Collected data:

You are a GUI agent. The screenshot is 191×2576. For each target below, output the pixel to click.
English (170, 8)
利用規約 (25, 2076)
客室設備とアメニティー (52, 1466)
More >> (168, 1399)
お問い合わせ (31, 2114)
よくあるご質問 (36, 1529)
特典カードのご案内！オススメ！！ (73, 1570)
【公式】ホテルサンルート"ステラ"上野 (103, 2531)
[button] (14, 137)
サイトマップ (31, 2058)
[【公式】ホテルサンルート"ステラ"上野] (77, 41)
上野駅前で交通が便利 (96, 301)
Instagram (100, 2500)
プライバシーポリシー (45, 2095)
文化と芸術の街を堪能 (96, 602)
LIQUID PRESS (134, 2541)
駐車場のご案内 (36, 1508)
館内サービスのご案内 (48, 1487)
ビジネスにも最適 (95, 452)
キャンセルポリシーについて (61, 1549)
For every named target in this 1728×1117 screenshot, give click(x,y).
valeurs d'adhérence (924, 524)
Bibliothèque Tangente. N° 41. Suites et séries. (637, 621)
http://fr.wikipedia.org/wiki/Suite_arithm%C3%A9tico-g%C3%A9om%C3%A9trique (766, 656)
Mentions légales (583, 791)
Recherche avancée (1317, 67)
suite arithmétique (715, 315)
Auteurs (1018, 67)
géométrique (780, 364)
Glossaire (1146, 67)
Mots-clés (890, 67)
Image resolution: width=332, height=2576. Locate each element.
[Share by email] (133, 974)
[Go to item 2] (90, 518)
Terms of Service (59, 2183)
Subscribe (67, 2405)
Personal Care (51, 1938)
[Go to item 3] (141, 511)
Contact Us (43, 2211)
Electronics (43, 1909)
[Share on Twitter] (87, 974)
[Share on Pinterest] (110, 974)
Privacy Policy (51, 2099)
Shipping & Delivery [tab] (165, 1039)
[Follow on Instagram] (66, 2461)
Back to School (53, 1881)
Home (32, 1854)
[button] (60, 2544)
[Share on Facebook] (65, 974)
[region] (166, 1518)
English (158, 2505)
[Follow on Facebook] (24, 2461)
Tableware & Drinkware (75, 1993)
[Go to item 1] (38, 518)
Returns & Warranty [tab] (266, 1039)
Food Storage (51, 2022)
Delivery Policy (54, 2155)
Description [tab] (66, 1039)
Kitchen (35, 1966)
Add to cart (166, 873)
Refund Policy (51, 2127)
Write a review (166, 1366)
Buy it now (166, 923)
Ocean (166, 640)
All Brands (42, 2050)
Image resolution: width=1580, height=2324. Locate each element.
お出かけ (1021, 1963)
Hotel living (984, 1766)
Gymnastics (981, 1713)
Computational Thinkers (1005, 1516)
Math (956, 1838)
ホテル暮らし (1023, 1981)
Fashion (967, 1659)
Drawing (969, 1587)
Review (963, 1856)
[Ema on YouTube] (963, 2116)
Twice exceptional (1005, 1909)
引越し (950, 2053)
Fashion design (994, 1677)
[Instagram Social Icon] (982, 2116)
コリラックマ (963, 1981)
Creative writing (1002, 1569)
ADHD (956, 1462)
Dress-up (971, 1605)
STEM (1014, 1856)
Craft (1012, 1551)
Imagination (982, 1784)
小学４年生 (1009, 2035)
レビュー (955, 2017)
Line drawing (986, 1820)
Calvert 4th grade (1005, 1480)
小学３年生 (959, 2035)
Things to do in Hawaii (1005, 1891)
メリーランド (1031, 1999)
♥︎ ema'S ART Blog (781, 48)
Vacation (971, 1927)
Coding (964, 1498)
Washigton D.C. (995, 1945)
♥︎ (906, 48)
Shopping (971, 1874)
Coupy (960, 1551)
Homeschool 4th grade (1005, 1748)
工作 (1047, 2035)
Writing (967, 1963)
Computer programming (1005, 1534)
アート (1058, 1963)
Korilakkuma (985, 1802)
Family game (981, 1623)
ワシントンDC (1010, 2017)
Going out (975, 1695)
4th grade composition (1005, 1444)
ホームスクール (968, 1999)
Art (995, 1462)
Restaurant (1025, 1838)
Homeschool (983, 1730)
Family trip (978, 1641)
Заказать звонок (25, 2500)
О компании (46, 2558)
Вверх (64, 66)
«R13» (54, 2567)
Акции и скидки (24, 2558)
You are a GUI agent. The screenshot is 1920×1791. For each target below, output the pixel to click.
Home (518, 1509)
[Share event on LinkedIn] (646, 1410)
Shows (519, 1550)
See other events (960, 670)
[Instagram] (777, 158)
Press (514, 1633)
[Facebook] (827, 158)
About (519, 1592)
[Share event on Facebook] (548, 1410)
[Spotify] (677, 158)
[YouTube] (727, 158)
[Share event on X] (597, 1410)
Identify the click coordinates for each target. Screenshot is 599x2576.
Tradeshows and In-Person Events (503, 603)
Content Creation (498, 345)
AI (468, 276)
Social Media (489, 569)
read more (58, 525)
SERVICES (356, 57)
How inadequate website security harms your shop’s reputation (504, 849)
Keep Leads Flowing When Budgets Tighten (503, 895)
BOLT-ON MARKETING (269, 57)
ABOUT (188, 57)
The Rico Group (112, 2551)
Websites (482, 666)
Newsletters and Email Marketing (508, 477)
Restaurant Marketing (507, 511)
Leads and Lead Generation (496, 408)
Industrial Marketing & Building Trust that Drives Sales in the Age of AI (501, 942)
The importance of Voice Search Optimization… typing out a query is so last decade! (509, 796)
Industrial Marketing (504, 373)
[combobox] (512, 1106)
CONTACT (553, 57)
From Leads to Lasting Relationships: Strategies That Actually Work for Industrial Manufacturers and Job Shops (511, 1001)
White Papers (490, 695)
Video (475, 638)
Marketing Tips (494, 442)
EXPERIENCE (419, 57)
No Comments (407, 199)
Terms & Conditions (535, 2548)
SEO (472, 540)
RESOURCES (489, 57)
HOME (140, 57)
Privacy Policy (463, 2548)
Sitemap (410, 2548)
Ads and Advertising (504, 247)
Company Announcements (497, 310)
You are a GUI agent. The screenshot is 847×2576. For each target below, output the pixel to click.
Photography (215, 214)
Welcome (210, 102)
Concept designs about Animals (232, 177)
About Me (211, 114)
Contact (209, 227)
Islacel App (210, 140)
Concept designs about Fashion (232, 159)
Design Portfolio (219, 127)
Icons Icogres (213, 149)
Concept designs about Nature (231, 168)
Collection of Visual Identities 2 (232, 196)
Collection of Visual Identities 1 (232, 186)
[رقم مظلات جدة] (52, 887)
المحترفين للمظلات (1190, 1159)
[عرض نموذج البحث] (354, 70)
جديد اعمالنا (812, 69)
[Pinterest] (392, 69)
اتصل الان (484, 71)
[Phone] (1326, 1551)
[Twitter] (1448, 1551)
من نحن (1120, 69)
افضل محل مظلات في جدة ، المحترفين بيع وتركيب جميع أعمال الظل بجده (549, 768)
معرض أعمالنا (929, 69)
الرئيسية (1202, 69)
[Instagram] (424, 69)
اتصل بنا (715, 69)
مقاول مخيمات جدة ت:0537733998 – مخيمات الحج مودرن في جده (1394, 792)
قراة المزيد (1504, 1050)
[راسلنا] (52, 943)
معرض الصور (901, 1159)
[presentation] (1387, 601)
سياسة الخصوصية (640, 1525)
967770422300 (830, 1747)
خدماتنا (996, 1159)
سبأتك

What is required: All that is wanted is a faithful reproduction of the line above with "Hotel living (984, 1766)", the line with "[Instagram] (777, 158)", and every line in between.

Result of the task:
Hotel living (984, 1766)
Gymnastics (981, 1713)
Computational Thinkers (1005, 1516)
Math (956, 1838)
ホテル暮らし (1023, 1981)
Fashion (967, 1659)
Drawing (969, 1587)
Review (963, 1856)
[Ema on YouTube] (963, 2116)
Twice exceptional (1005, 1909)
引越し (950, 2053)
Fashion design (994, 1677)
[Instagram Social Icon] (982, 2116)
コリラックマ (963, 1981)
Creative writing (1002, 1569)
ADHD (956, 1462)
Dress-up (971, 1605)
STEM (1014, 1856)
Craft (1012, 1551)
Imagination (982, 1784)
小学４年生 (1009, 2035)
レビュー (955, 2017)
Line drawing (986, 1820)
Calvert 4th grade (1005, 1480)
小学３年生 (959, 2035)
Things to do in Hawaii (1005, 1891)
メリーランド (1031, 1999)
♥︎ ema'S ART Blog (781, 48)
Vacation (971, 1927)
Coding (964, 1498)
Washigton D.C. (995, 1945)
♥︎ (906, 48)
Shopping (971, 1874)
Coupy (960, 1551)
Homeschool 4th grade (1005, 1748)
工作 (1047, 2035)
Writing (967, 1963)
Computer programming (1005, 1534)
アート (1058, 1963)
Korilakkuma (985, 1802)
Family game (981, 1623)
ワシントンDC (1010, 2017)
Going out (975, 1695)
4th grade composition (1005, 1444)
ホームスクール (968, 1999)
Art (995, 1462)
Restaurant (1025, 1838)
Homeschool (983, 1730)
Family trip (978, 1641)
Заказать звонок (25, 2500)
О компании (46, 2558)
Вверх (64, 66)
«R13» (54, 2567)
Акции и скидки (24, 2558)
You are a GUI agent. The screenshot is 1920×1791. For each target below, output the pixel to click.
Home (518, 1509)
[Share event on LinkedIn] (646, 1410)
Shows (519, 1550)
See other events (960, 670)
[Instagram] (777, 158)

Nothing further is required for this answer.